(Source records)
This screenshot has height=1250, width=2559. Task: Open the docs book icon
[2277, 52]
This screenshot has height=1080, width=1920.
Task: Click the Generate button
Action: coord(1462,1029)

Task requirements » Reprint the entries above in full, exactly as they are.

Answer below »
This screenshot has height=1250, width=2559. Task: Open the docs book icon
[2277, 52]
This screenshot has height=1080, width=1920.
Task: Click the Generate button
Action: coord(1462,1029)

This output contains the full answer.